Non basta un’appartenenza astratta e un atto formale per aggiudicarsi l’accesso al regime di vantaggio destinato alle associazioni attive nel mondo del no profit.
Con sentenza 6 novembre 2013, n. 24898, la sezione tributaria della Corte di cassazione ha stabilito che non sfugge all’accertamento induttivo la “finta” associazione senza scopo di lucro che invece svolge regolare attività commerciale al suo interno. Infatti, gli enti di tipo associativo non godono dello status di “extrafiscalità” che li esenta da ogni prelievo fiscale, potendo anche le organizzazioni no profit svolgere, di fatto, attività a carattere commerciale con proventi, dunque, tassabili.
La vicenda
Il dato processuale riguarda un avviso di accertamento con il quale l’ente impositore aveva ricostruito il reddito in via induttiva, determinando maggiori Irpeg, Irap, Iva e accessori, essendo stato riconosciuto a una associazione polisportiva lo svolgimento di attività commerciale in difetto delle prescritte scritture contabili e non quello di attività associativa senza fini di lucro per la gestione di impianti sportivi, in particolare palestre, con servizi annessi, compreso quello di bar.

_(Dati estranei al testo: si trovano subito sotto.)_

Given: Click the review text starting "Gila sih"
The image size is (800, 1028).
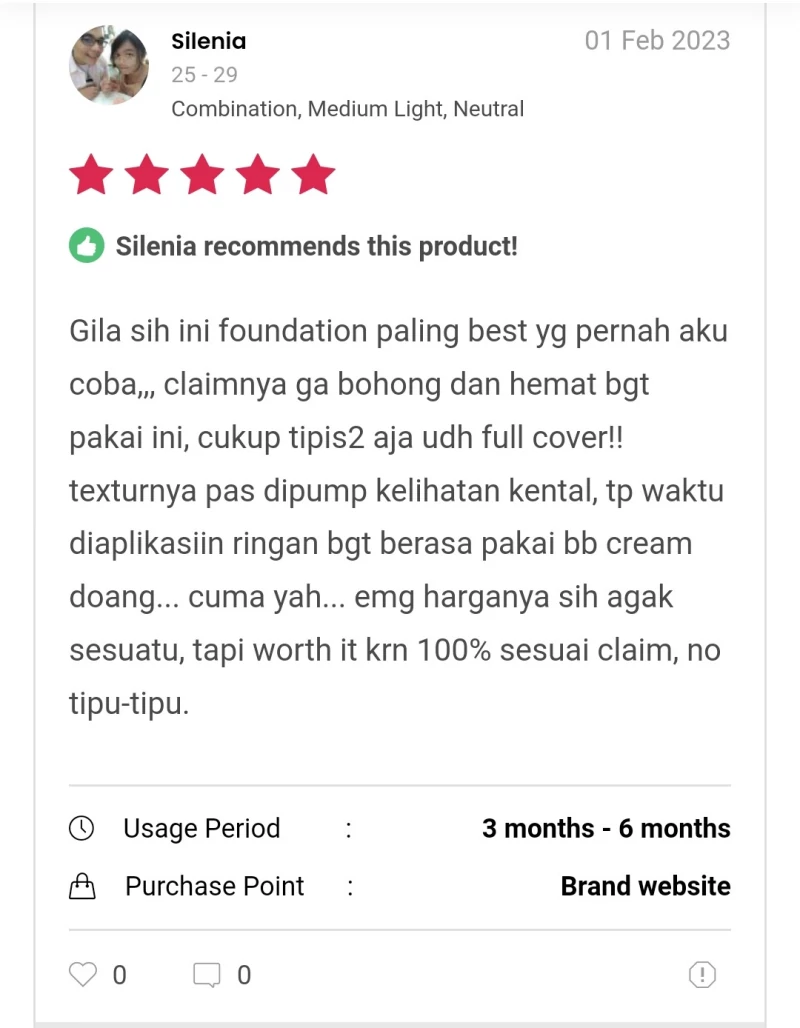Looking at the screenshot, I should 398,516.
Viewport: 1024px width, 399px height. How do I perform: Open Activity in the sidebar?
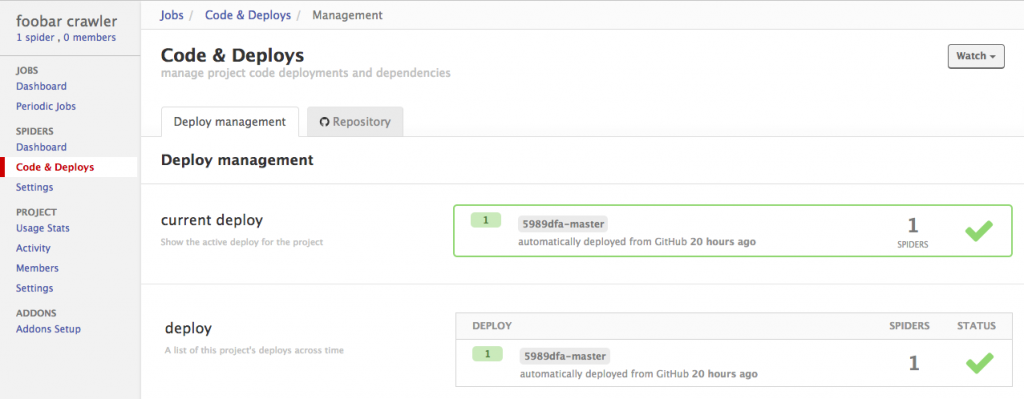click(33, 248)
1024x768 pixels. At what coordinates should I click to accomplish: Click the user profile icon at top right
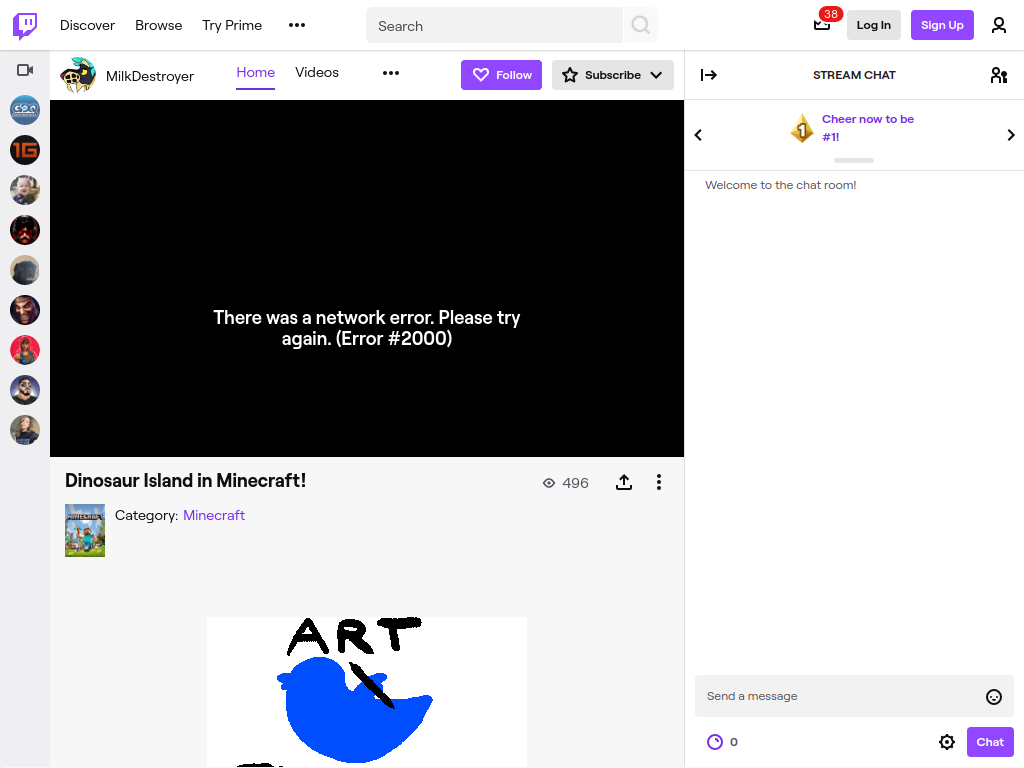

La sentenza di appello, che rigettava l’impugnazione, viene opposta dall’associazione con ricorso per cassazione con il quale è richiesta la censura della decisione di secondo grado per vizio di motivazione nonché, per quanto qui di interesse, per violazione dell’articolo 86 del Tuir, il quale imporrebbe la regola generale della qualificazione dell’ente come commerciale o non, sulla base dell’atto costitutivo ovvero dello statuto, con onere a carico dell’ufficio di fornire la prova contraria. Sostiene inoltre il ricorrente che, a tal fine, l’Agenzia dovrebbe provare, anche in via presuntiva, il presupposto della rettifica ovvero almeno la teorica esistenza di ricavi non documentati, prima e a prescindere dalla loro quantificazione.